4) What’s love got to do with my service to God?
1st Cor. 13:1-3, “If I speak in the tongues of men and of angels, but have not love, I am only a resounding gong or a clanging cymbal. If I have the gift of prophecy and can fathom all mysteries and all knowledge, and if I have a faith that can move mountains, but have not love, I am nothing. If I give all I possess to the poor and surrender my body to the flames, but have not love, I gain nothing.”
Paul’s point is if I do any of these wonderful things without the motive of love it is of no real value. It doesn’t mean these things have no value. A faith that can move mountains is of great value but not if love is missing. If I give all I possess to the poor but without love as my motive then they will benefit but I won’t; there will be no reward from God for it. There can be great emphasis placed on the things Paul mentions quite possibly without the thought or mention of love. But Paul wants us to know that if we leave out love we leave out the most important part.
It’s possible that Paul is using exaggerated speech here to illustrate his point since I’m not sure someone could have a faith that could move a mountain and not have love. But it’s like he’s saying, “I don’t care if I can speak the language of the angels if I’m not doing it in love then it’s not angelic; it’s annoying. I don’t care if I’m prophetic and can solve the most difficult riddle or mystery or if I’m more knowledgeable than anyone else, if there’s no love driving me then I’m nothing.
No matter how strong my faith is-if love isn’t in my heart then it doesn’t matter. If I’m the most generous person in the world and sacrifice my very self for the good but love is not the factor and basis for such activities then I have gained nothing. If there is no love for God or for my fellow man then no amount of good deeds will do me any good.I can say it’s all for God and I can look godly and have people acknowledge my contributions but in the absence of love I am no better off personally in the eyes of God than if I had done nothing."
Mark 12:33, “To love him [God] with all your heart, with all your understanding and with all your strength, and to love your neighbor as yourself is more important than all burnt offerings and sacrifices.”

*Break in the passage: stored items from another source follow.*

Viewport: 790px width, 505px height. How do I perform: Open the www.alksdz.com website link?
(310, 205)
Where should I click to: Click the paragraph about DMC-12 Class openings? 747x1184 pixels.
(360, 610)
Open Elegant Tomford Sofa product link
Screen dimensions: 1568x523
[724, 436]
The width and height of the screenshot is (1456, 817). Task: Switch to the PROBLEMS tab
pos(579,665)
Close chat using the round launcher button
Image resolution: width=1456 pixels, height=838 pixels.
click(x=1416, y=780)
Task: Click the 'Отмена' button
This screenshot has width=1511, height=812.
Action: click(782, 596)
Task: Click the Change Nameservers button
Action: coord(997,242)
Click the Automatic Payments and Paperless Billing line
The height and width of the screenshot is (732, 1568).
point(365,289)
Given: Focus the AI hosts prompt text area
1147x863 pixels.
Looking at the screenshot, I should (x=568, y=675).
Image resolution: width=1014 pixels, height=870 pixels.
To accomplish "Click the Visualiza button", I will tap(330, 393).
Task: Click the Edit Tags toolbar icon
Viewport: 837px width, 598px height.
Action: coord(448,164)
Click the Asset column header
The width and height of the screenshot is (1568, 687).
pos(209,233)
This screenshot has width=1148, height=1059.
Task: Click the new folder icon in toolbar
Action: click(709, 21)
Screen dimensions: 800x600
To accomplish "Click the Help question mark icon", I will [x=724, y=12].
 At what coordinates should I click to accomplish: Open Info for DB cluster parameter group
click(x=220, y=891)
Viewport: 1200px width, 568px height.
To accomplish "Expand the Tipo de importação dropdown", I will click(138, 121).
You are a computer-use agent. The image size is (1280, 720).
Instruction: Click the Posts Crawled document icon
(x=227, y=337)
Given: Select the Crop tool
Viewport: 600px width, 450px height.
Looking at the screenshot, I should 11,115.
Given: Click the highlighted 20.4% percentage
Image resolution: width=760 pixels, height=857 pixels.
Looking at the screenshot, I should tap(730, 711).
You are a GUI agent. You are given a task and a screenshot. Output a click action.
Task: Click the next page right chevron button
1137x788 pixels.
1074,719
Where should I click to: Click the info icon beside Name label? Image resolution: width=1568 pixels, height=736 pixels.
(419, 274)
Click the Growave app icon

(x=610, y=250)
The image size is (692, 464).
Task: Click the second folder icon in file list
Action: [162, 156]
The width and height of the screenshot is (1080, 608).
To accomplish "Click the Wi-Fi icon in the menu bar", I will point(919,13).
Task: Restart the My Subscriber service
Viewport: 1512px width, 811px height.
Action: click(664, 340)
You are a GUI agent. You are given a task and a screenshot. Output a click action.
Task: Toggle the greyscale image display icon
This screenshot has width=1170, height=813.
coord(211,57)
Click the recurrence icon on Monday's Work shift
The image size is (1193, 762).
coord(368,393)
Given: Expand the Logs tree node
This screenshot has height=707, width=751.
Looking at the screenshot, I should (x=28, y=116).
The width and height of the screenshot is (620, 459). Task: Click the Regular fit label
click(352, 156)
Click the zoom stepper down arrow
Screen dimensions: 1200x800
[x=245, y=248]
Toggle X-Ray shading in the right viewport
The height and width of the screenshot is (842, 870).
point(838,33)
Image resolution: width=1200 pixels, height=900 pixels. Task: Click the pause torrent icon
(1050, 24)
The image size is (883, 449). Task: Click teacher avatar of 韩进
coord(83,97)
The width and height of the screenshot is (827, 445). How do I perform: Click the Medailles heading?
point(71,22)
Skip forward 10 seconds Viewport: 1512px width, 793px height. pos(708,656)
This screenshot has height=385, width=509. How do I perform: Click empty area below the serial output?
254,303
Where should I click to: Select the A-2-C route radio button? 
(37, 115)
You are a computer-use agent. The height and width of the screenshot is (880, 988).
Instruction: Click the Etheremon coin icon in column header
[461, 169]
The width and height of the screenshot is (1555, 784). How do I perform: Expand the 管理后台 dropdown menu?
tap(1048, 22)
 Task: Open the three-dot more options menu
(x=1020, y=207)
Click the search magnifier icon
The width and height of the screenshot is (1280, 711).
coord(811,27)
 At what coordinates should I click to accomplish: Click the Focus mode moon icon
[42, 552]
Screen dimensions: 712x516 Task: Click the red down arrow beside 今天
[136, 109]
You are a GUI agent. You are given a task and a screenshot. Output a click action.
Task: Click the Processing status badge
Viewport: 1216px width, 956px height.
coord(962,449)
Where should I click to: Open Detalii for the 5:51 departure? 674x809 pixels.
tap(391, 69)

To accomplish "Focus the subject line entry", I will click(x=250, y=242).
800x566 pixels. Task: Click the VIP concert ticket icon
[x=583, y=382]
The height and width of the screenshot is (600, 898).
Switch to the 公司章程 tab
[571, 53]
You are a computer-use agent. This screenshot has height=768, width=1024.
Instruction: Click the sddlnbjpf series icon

We can be serving God and doing spiritual things but that’s not what he’s interested in if our devotion and service isn’t done in love-in fact if it’s not I think he’s more disgusted than pleased. In the OT there are various places where God talks about his displeasure over his people’s religious activities when they were living in sin.
We’re fooling ourselves if we think we are pleasing God simply by doing godly things. When love is not there then it’s tainted-I’m doing it for some other purpose with some other motive. I’m looking to get attention or I’m doing it for the purpose of getting something from God in return. This shows that I don’t really care about God or others I care about me. Why should I think God’s going to honor that? What’s love got to do with my service to God? Everything.
CONCLUSION: Bible commentary writer William Barclay wrote, “More people have been brought into the church by the kindness of real Christian love than by all the theological arguments in the world, and more people have been driven from the church by the hardness and ugliness of so-called Christianity than by all the doubts of the world.”
Theological arguments are important but not more important than love. They will know we are Christians not by our bible knowledge, not by our church attendance (although these things are important) but by our love. Love will be the most convincing factor in winning someone to Christ. It’s easy to see how important love is. What’s love got to do with it? Everything.